Statement of Interest

Dr Stein has received research grants and/or consultancy honoraria from AstraZeneca, Eli Lilly, GlaxoSmithKline, Johnson & Johnson, Lundbeck, Orion, Pfizer, Pharmacia, Roche, Servier, Solvay, Sumitomo, Tikvah, and Wyeth. Dr Rothbaum has received grant support from Janssen and Wyeth. Dr Baldwin has acted as a consultant to Asahi, AstraZeneca, Cephalon, Eli Lilly, GlaxoSmithKline, Lundbeck, Organon, Pfizer, Pharmacia, Pierre Fabre, Roche, Servier, Sumitomo, Wyeth, and has received research grants from Cephalon, Eli Lilly, GlaxoSmithKline, Lundbeck, Organon, Pfizer, Pharmacia, Roche, and Wyeth.
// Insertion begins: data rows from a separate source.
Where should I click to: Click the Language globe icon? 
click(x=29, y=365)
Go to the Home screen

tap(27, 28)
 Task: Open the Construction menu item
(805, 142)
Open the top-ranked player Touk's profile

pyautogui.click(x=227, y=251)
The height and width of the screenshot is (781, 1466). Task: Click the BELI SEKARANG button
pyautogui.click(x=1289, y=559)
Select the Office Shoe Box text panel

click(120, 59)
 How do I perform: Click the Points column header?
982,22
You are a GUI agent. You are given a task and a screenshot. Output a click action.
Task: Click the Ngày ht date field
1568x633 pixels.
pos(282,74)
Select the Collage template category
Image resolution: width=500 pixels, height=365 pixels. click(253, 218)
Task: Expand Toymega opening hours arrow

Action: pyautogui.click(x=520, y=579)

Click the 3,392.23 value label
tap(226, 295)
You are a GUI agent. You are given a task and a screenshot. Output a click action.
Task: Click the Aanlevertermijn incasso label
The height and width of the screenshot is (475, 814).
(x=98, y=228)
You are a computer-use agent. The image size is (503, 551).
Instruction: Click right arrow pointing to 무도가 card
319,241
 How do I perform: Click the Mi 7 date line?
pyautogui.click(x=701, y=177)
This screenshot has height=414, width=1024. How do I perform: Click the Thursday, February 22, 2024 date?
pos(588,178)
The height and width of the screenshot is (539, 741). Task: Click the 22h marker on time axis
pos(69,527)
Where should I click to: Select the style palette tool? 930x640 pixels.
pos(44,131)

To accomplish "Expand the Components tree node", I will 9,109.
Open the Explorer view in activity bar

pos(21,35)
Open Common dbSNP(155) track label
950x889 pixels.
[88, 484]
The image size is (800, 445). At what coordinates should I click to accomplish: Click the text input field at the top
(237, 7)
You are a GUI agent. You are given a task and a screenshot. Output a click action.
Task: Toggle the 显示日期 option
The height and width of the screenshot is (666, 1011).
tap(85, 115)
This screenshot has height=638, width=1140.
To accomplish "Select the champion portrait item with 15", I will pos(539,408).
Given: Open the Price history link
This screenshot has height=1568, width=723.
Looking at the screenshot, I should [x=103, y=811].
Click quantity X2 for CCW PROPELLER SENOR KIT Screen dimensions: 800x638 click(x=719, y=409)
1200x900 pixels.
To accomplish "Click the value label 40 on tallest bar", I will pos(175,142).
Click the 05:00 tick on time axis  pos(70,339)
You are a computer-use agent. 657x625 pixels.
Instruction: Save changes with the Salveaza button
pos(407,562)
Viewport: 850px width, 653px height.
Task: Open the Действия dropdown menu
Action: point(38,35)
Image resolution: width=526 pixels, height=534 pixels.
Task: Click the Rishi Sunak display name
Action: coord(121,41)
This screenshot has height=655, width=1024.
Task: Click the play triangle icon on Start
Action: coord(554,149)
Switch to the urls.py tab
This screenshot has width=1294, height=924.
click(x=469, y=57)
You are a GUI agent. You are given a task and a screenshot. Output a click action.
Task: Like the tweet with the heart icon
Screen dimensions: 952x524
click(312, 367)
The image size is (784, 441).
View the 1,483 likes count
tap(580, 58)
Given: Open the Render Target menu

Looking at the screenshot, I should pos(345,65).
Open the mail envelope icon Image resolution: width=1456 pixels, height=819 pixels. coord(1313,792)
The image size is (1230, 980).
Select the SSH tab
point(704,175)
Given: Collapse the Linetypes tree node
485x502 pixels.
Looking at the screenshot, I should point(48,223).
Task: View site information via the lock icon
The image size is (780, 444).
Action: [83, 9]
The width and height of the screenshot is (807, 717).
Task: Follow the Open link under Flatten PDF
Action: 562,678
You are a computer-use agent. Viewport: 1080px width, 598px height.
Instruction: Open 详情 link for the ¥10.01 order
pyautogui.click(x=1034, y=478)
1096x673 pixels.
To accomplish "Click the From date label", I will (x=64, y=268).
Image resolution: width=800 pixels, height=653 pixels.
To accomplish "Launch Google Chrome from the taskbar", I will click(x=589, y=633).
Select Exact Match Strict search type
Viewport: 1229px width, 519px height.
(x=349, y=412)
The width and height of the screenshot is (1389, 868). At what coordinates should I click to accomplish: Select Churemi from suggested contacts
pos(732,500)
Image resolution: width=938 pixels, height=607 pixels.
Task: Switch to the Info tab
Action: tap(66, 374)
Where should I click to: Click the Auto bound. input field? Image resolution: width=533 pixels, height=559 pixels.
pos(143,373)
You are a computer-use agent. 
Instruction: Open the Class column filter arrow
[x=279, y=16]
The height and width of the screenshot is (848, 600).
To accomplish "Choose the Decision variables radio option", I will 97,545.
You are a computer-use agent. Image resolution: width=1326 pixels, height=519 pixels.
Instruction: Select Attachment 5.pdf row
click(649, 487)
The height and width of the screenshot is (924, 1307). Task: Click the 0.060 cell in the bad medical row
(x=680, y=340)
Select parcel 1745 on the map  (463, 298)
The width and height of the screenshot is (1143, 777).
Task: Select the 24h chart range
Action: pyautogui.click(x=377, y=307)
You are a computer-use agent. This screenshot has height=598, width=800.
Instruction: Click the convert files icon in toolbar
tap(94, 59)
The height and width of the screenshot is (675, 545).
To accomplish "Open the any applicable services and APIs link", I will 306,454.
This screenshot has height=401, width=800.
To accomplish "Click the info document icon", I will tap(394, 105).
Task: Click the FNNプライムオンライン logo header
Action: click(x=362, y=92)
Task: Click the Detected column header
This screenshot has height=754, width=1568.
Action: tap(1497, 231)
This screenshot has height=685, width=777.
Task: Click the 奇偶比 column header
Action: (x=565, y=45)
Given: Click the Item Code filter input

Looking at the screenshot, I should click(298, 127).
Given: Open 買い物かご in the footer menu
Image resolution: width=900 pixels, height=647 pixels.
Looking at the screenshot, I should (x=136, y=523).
Dr Davidson is on the speakers' bureau at Solvay, Pfizer, GlaxoSmithKline, Forest, the Henry Jackson Foundation, the University of Hawaii, the University of Utah, the University of North Carolina, the University of Chicago, the North Carolina Psychiatric Association, the Psychiatric Society of Virginia, Texas University of Psychiatric Physicians, Massachusetts Psychiatric Society, and Duke University Medical School. Dr Davidson has received research support from Pfizer, Eli Lilly, GlaxoSmithKline, Forest, Bristol–Myers Squibb, Cephalon, AstraZeneca, the University of California at Berkeley, Janssen, the International Psychopharmacology Algorithm Project, and the CME Institute. He owns stock in Procter & Gamble, and is an advisor at Actelion, Pfizer, GlaxoSmithKline, Forest, Eli Lilly, Roche, MediciNova, Jazz, AstraZeneca, Wyeth, Sanofi-Aventis, Janssen, Brain Cells, Epix, and Organon. Dr Davidson has also received royalties from MultiHealth Systems, Inc., Guilford Publications, the American Psychiatric Association, Current Medical Science, and Taylor and Francis. Dr Ahmed, Mr Pedersen, and Mr Musgnung are employees of Wyeth Research.